• _Text excerpt_
************

The results are summarized in the image below, where the three estimates of the area under the ROC curve is shown. The size of the points is indicative of the number of predictors used in the best chromosome of each generation.


The resampled estimate has no idea that it is embedded inside of a feature selection routine, so it does not factor in that variability. The search steadily increases the AUC until it converges. However, the test set AUC (as well as the large-sample version) initially increase but then converge to a much smaller value that the cross-validation results would lead one to believe. These two pessimistic estimates of the AUC appear to be in-line with one another although the large-sample results are slightly lower in many generations. It looks at though the model is over-fitting to the predictors and the resampling procedure is not picking up on this.

As previously mentioned, another tactic is to utilize a separate test set to measure the area under the ROC curve. If we have a lot of data, it may be a good idea to have an "evaluation" set of samples to measure performance during feature selection and keep a different (true) test set to only use at the end.

Let's sacrifice our test set for the genetic algorithm and see if this helps. The new objective funciotn is:

## An added 'test' argument...
ROCtest <- function(ind, x, y, cntrl, test) {
    ind <- which(ind == 1)
    if (length(ind) == 0) return(0)
    modFit <- qda(x[, ind], y)
    testROC <- roc(test$Class, 
                           test[, ind, drop = FALSE])$posterior[, 1],
                   levels = rev(levels(y)))

The updated call to the ga function is:

ga_test <- ga(type = "binary", 
              fitness = ROCtest, 
              min = 0, 
              max = 1, 
              maxiter = 1000, 
              nBits = ncol(training) - 1, 
              names = names(training)[-ncol(training)], 
              x = training[,-ncol(training)], 
              y = training$Class, 
              cntrl = ctrl, 
              test = testing, 
              keepBest = TRUE, 
              parallel = TRUE)

Here are the results:


If this were not a simulated data set, we would only see the green curve. There is a similar pattern between the resampled ROC and the results from our evaluation set (formerly known as the test set). However, the GA is still selecting too many predictors and, as a consequence, the true performance is still pretty poor. Basically, the evaluation set is not showing the degradation of performance due to the non-informative predictors (i.e. we are over-fitting to the evaluation set).

************

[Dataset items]

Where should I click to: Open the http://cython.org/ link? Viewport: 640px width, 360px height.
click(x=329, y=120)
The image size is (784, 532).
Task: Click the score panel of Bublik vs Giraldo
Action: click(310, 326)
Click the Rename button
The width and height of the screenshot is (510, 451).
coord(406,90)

************

• _Work item A_
Write out the part of the genetic algorithm text between "Here are the" and "the evaluation set).", inclusive.
• _Work item B_
Put this sentence from the genetic algorithm text into Spanish: If we have a lot of data, it may be a good idea to have an "evaluation" set of samples to measure performance during feature selection and keep a different (true) test set to only use at the end.
• _Work item C_
Carry on the text about feature selection with a genetic algorithm, starting right after its final sentence.

• _Expected output A_
Here are the results:


If this were not a simulated data set, we would only see the green curve. There is a similar pattern between the resampled ROC and the results from our evaluation set (formerly known as the test set). However, the GA is still selecting too many predictors and, as a consequence, the true performance is still pretty poor. Basically, the evaluation set is not showing the degradation of performance due to the non-informative predictors (i.e. we are over-fitting to the evaluation set).

• _Expected output B_
Si tenemos muchos datos, puede ser buena idea tener un conjunto de muestras de "evaluación" para medir el rendimiento durante la selección de características y guardar un conjunto de prueba distinto (verdadero) para usarlo solo al final.

• _Expected output C_
The genetic algorithm converged on a subset size of 97 predictors. This included 7 of the 10 linear predictors, 1 of the non-linear terms and both of the terms that have an interaction effect in the model. Looking across the generations, we can see the frequency that each type of non-informative predictor was retained:


Let's now fit a QDA model based on these predictors and see what the large-sample ROC curve looks like:

## The bestBinary item is a list of the best chromosomes from
## each generation. We will look at the last one and fit a QDA
## model.
finalVars <- ga_test@bestBinary[[length(ga_test@bestBinary)]]
finalFit <- qda(training[, finalVars], training$Class)
## Get the large sample results:
finalLarge <- roc(large$Class, 
                          large[, finalVars])$posterior[, 1], 
                  levels = rev(levels(large$Class)))

## Call:
## roc.default(response = large$Class, predictor = predict(finalFit,     large[, finalVars])$posterior[, 1], levels = rev(levels(large$Class)))
## Data: predict(finalFit, large[, finalVars])$posterior[, 1] in 4684 controls (large$Class Class2) < 5316 cases (large$Class Class1).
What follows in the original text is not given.